begin RAW DATA

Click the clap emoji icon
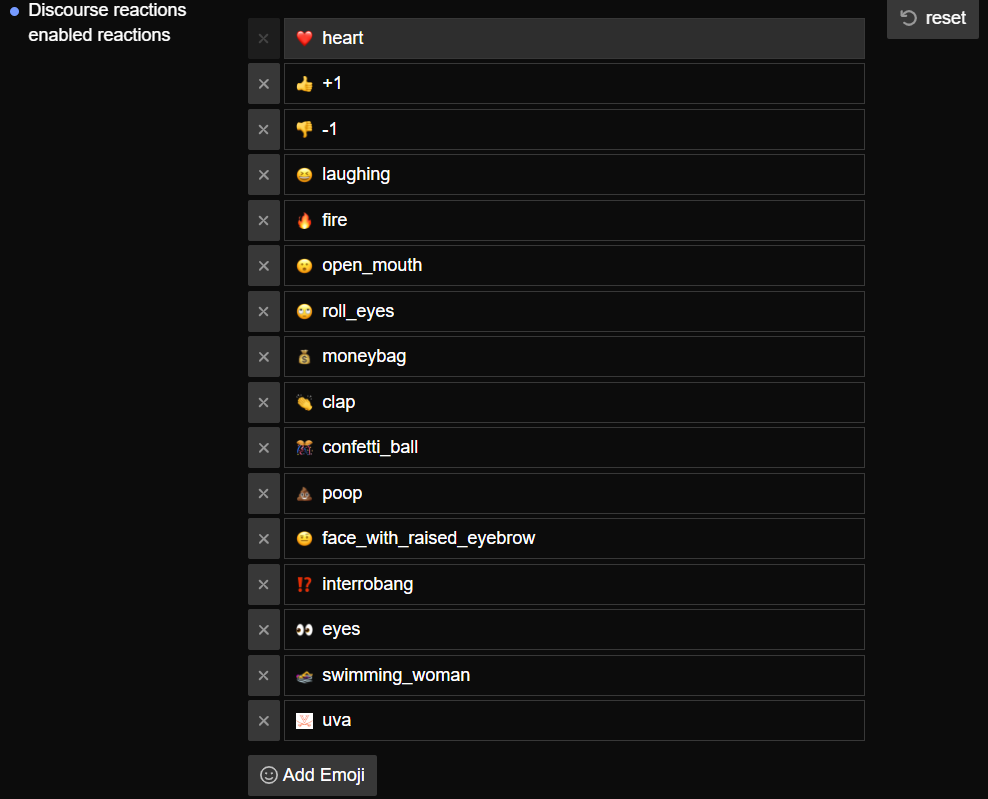Viewport: 988px width, 799px height. 305,403
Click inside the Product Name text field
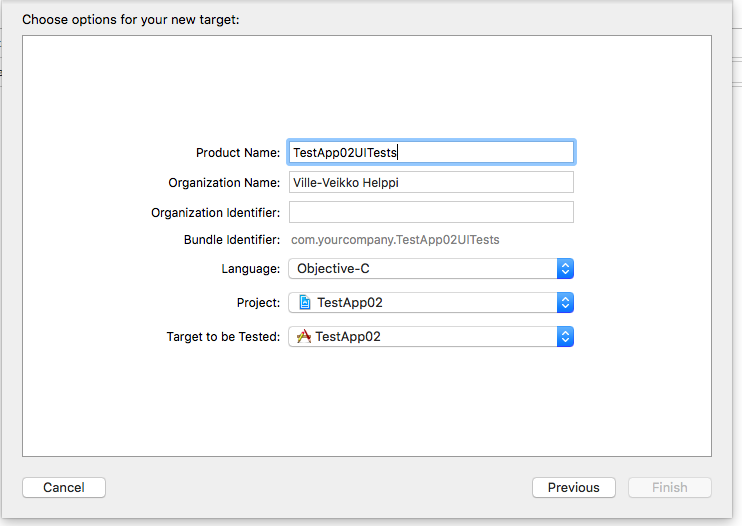This screenshot has width=742, height=526. (x=430, y=152)
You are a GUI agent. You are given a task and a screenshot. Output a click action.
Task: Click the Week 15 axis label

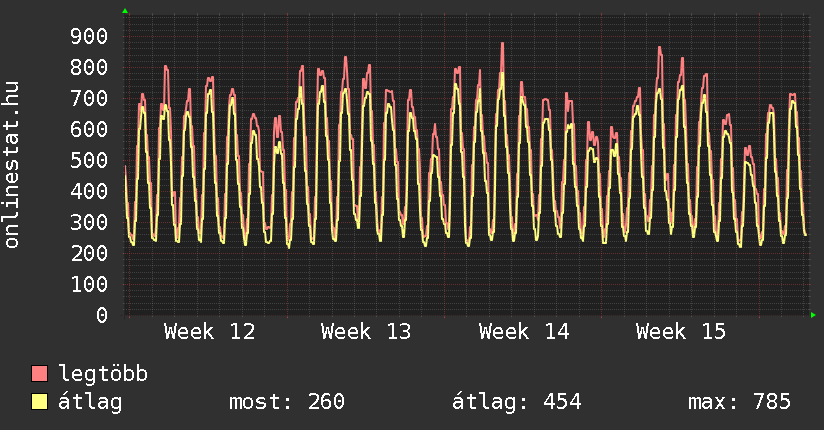pos(681,331)
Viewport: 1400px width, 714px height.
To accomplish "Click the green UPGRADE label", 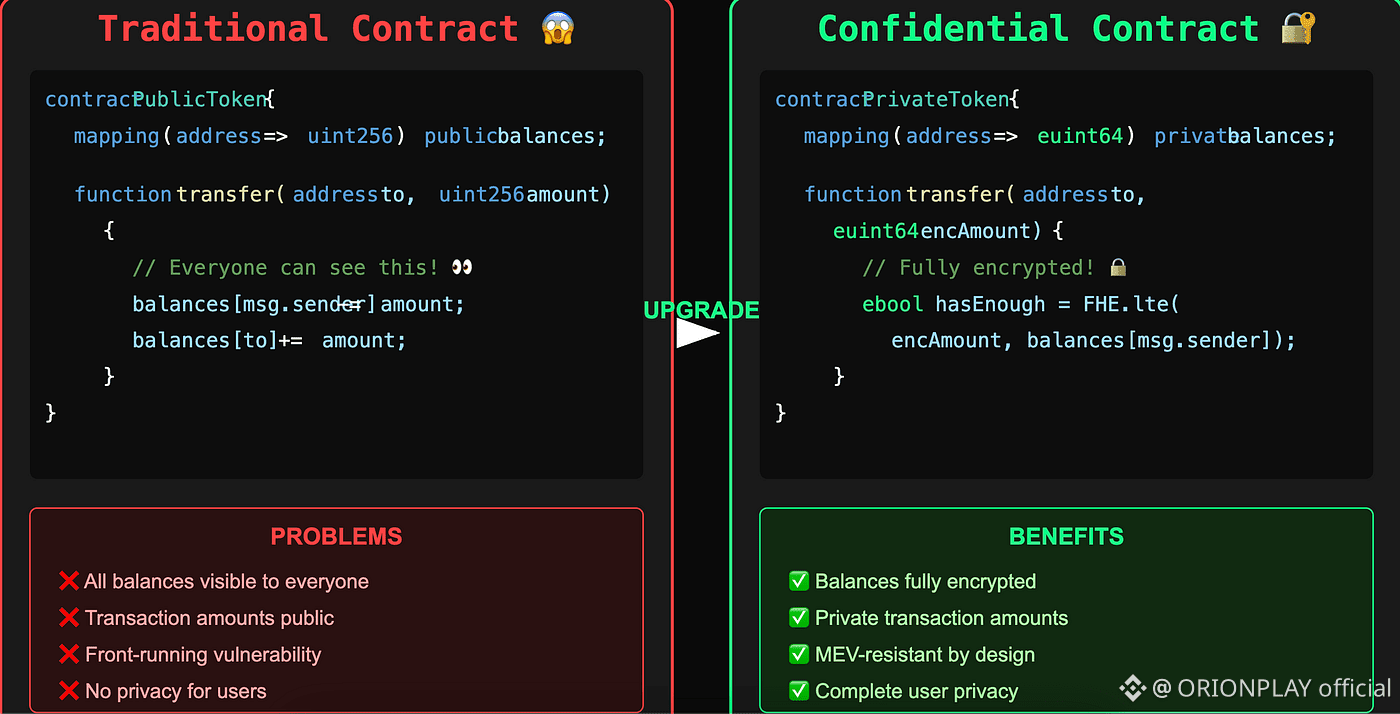I will point(701,310).
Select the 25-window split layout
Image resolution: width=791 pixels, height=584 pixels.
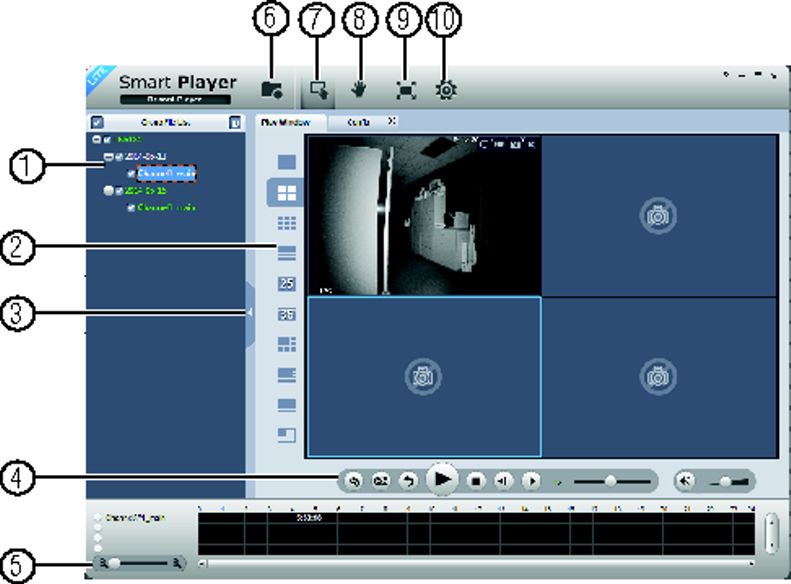click(287, 284)
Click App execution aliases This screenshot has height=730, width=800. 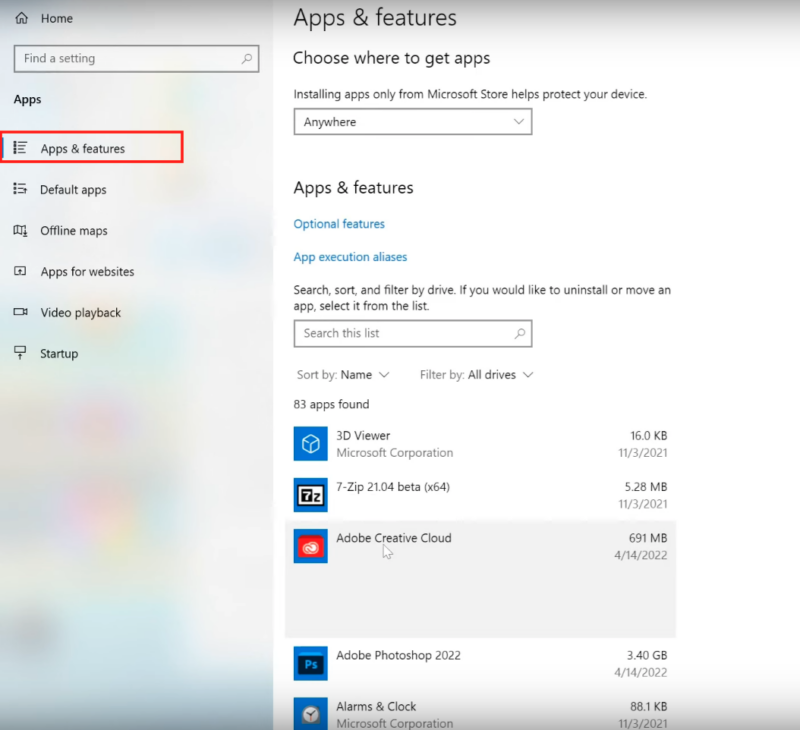point(350,256)
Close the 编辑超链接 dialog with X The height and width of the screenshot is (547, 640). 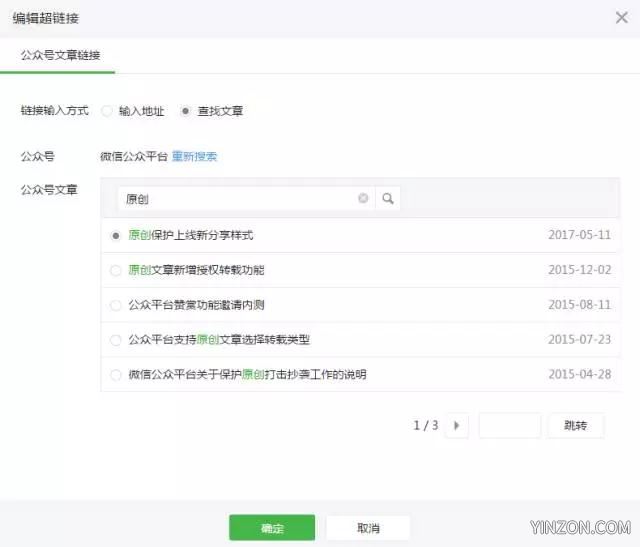click(x=620, y=17)
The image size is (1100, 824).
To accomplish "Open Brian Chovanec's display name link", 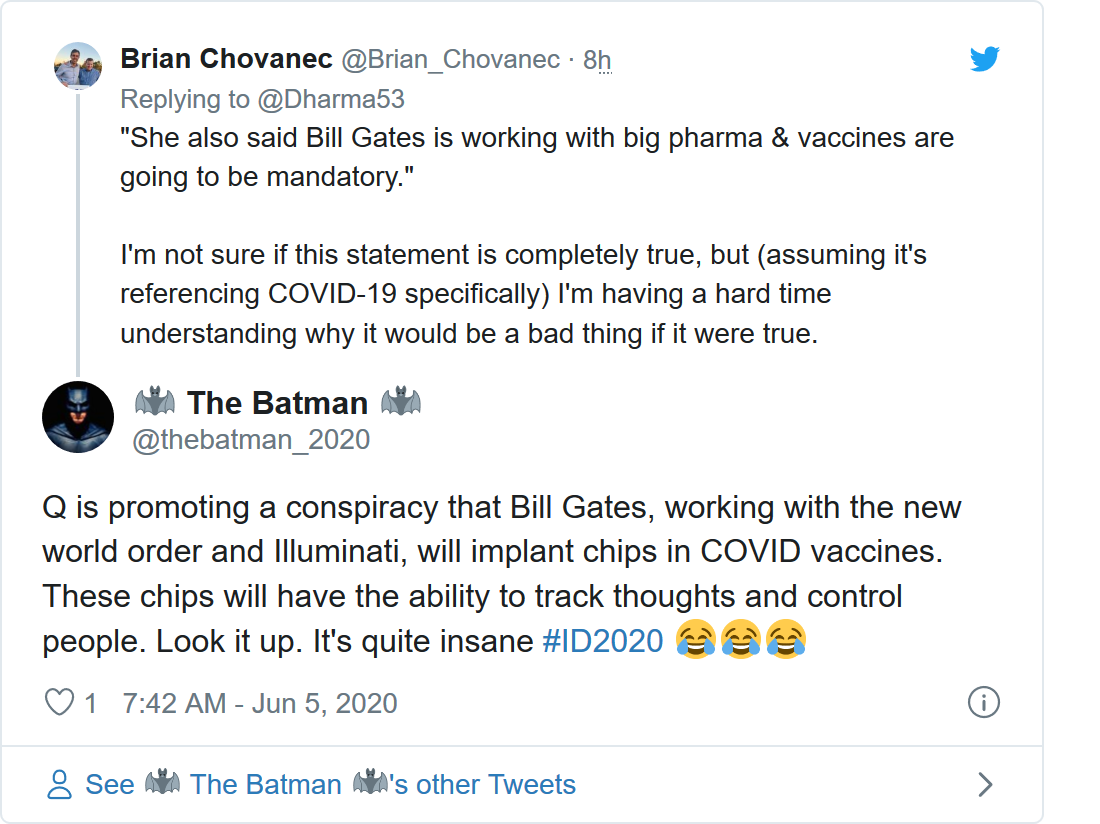I will point(226,60).
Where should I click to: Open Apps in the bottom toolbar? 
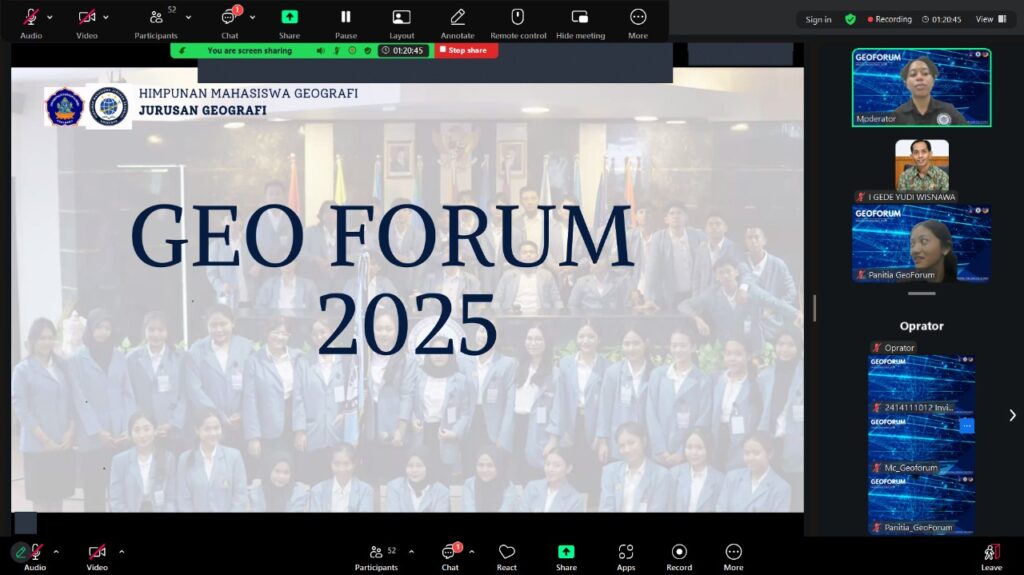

end RAW DATA

THE EXERCISE:
Give the lines starting at the one containing "Click inside the Product Name text field" and ending at the one containing "pos(681,331)" as a JSON list of strings, one string per line, with blank lines skipped. Leave the pictures out of the answer.

CORRECT ANSWER:
[
  "Click inside the Product Name text field",
  "This screenshot has width=742, height=526. (x=430, y=152)",
  "You are a GUI agent. You are given a task and a screenshot. Output a click action.",
  "Task: Click the Week 15 axis label",
  "pos(681,331)"
]